- TASK ITEM:
Images do not belong in the copy. Set down all the entries exactly.

- LISTED RECORDS:
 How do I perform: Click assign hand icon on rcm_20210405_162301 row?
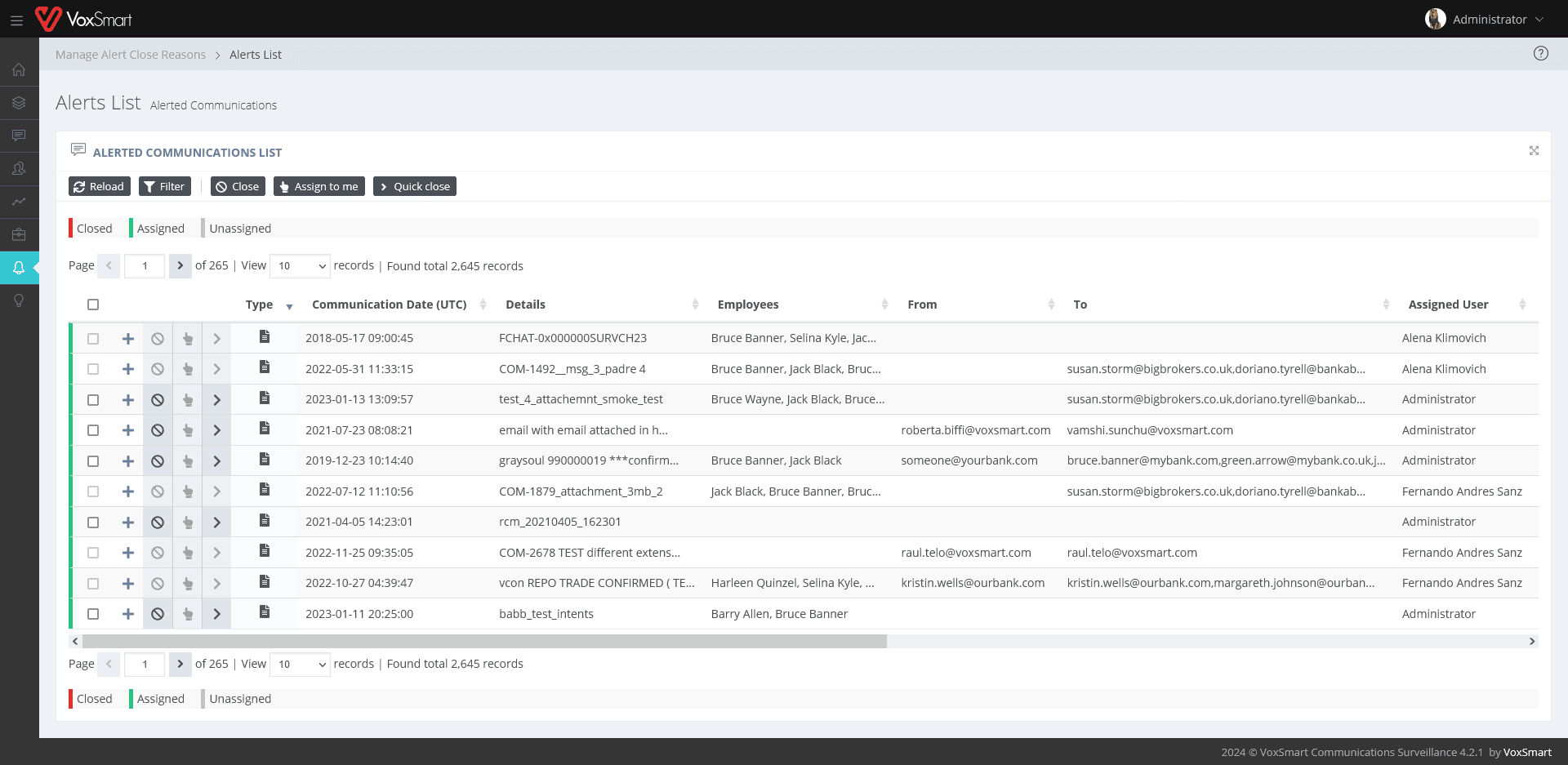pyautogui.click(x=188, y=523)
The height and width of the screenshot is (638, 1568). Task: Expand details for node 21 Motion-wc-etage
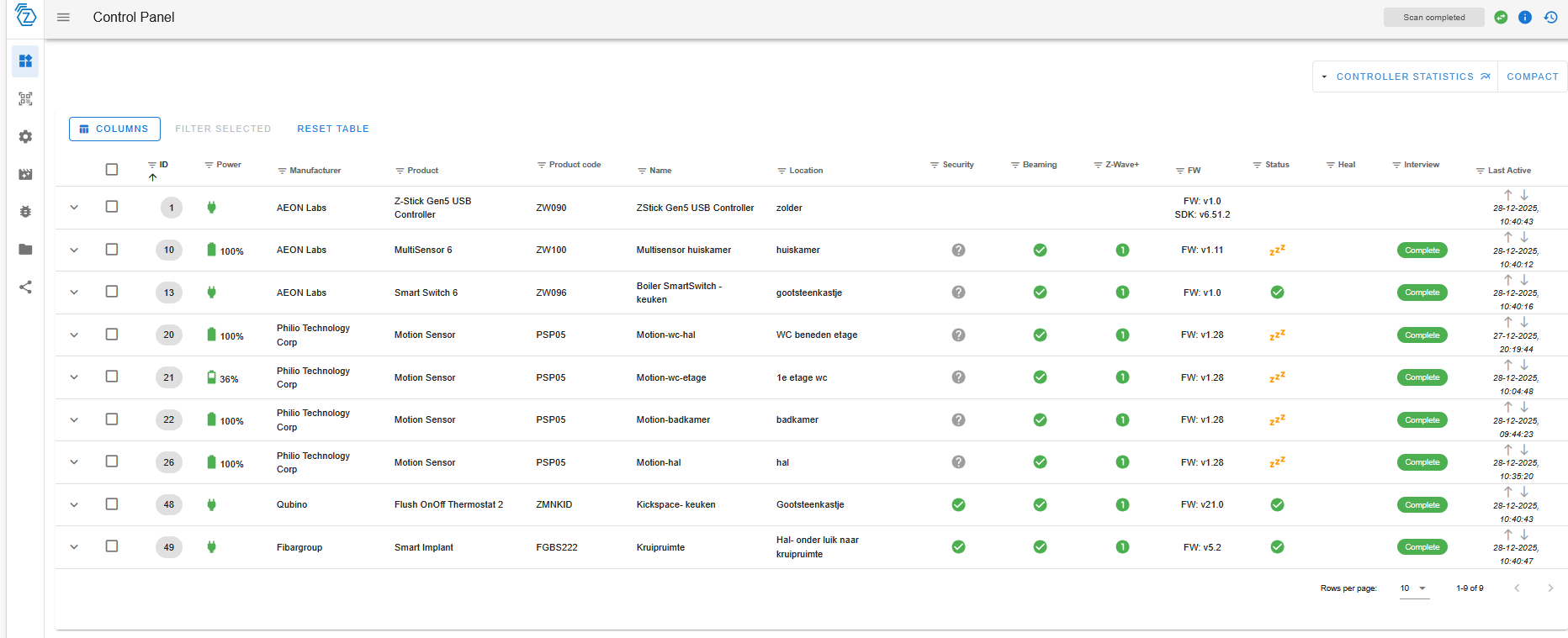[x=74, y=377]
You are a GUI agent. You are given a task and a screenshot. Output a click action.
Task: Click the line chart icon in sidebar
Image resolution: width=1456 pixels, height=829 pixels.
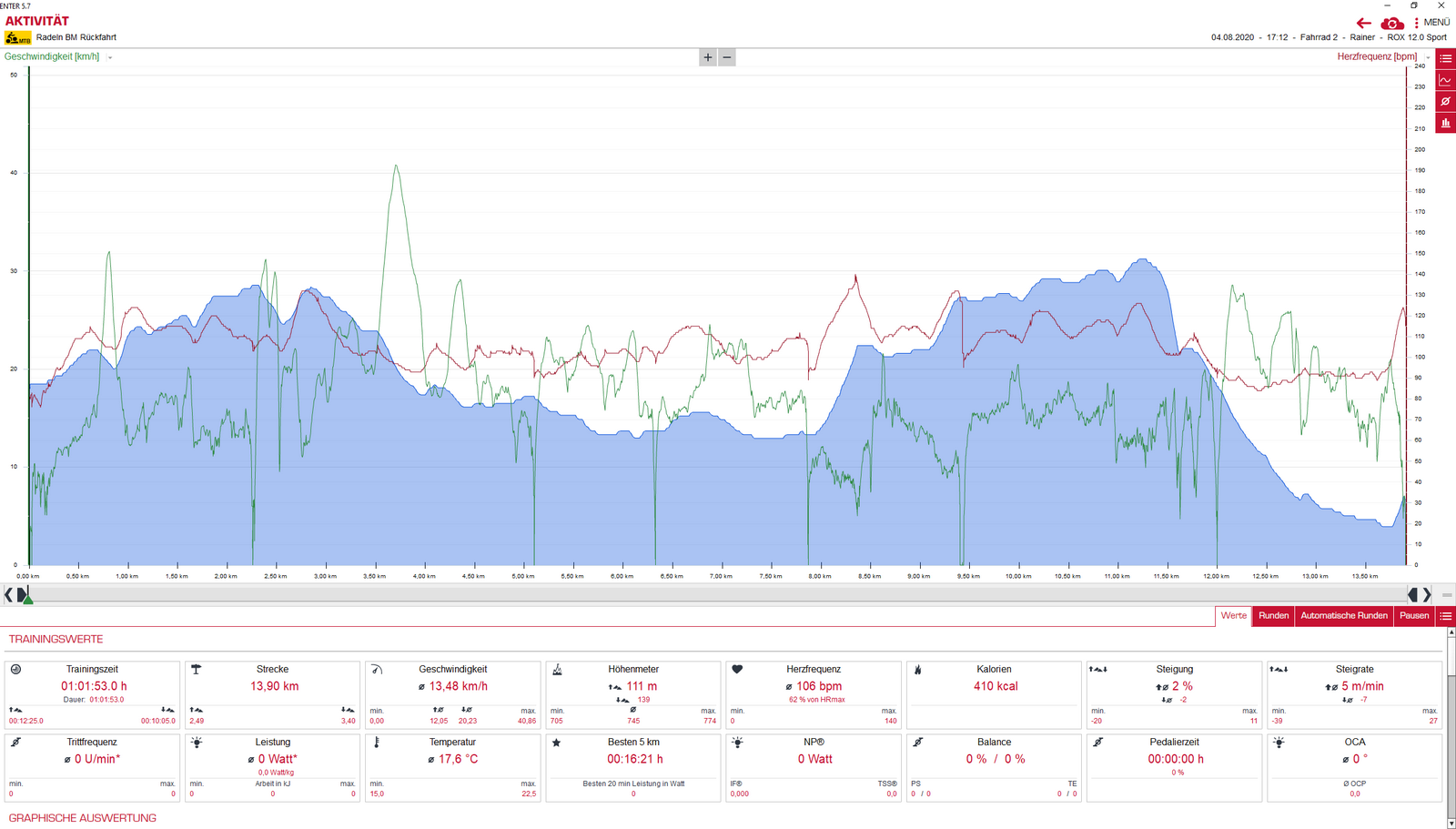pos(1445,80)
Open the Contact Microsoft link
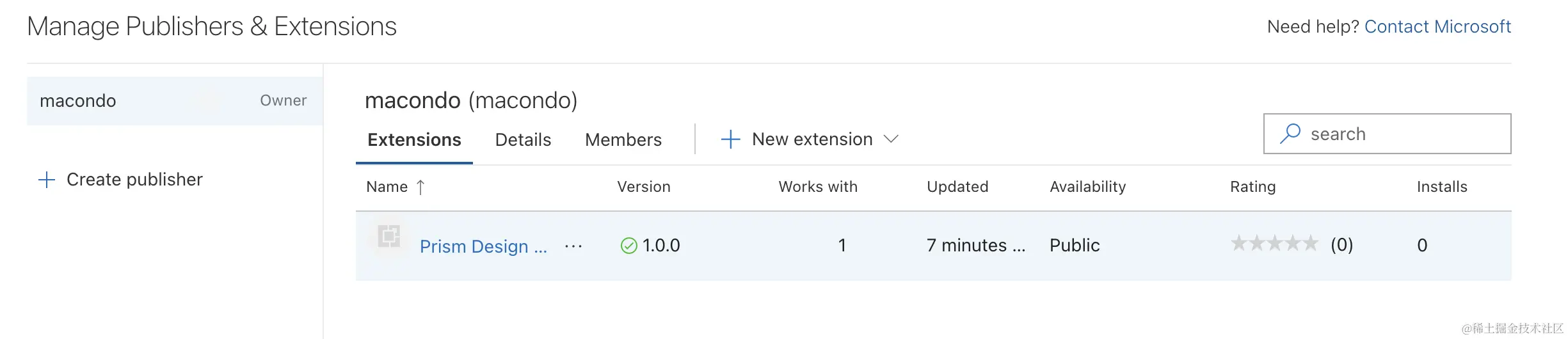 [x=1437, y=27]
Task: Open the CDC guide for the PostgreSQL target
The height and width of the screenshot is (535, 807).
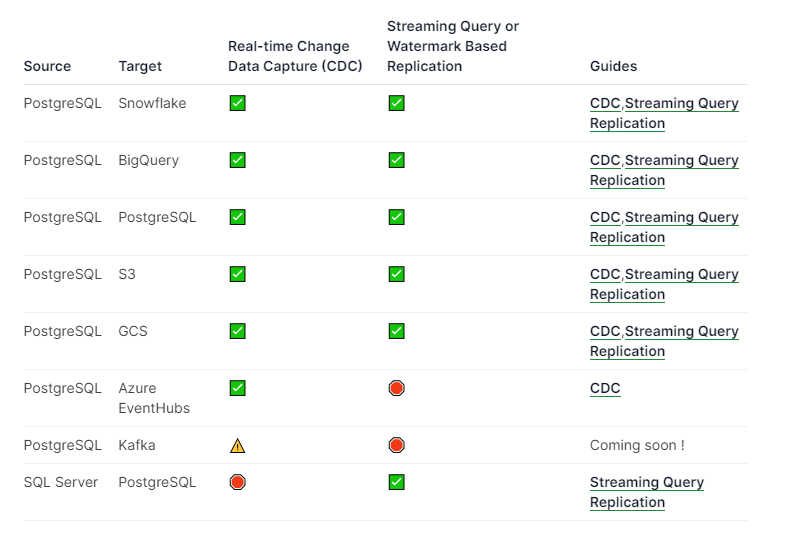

- ANSWER SECTION:
 How do I perform: Click assign hand icon on rcm_20210405_162301 row?
pyautogui.click(x=188, y=523)
The height and width of the screenshot is (638, 1568). Task: Expand details for node 21 Motion-wc-etage
[x=74, y=377]
You are a GUI agent. You are given a task and a screenshot. Output a click action.
Task: Click the line chart icon in sidebar
Image resolution: width=1456 pixels, height=829 pixels.
pos(1445,80)
Open the Contact Microsoft link
 [x=1437, y=27]
Task: Open the CDC guide for the PostgreSQL target
The height and width of the screenshot is (535, 807).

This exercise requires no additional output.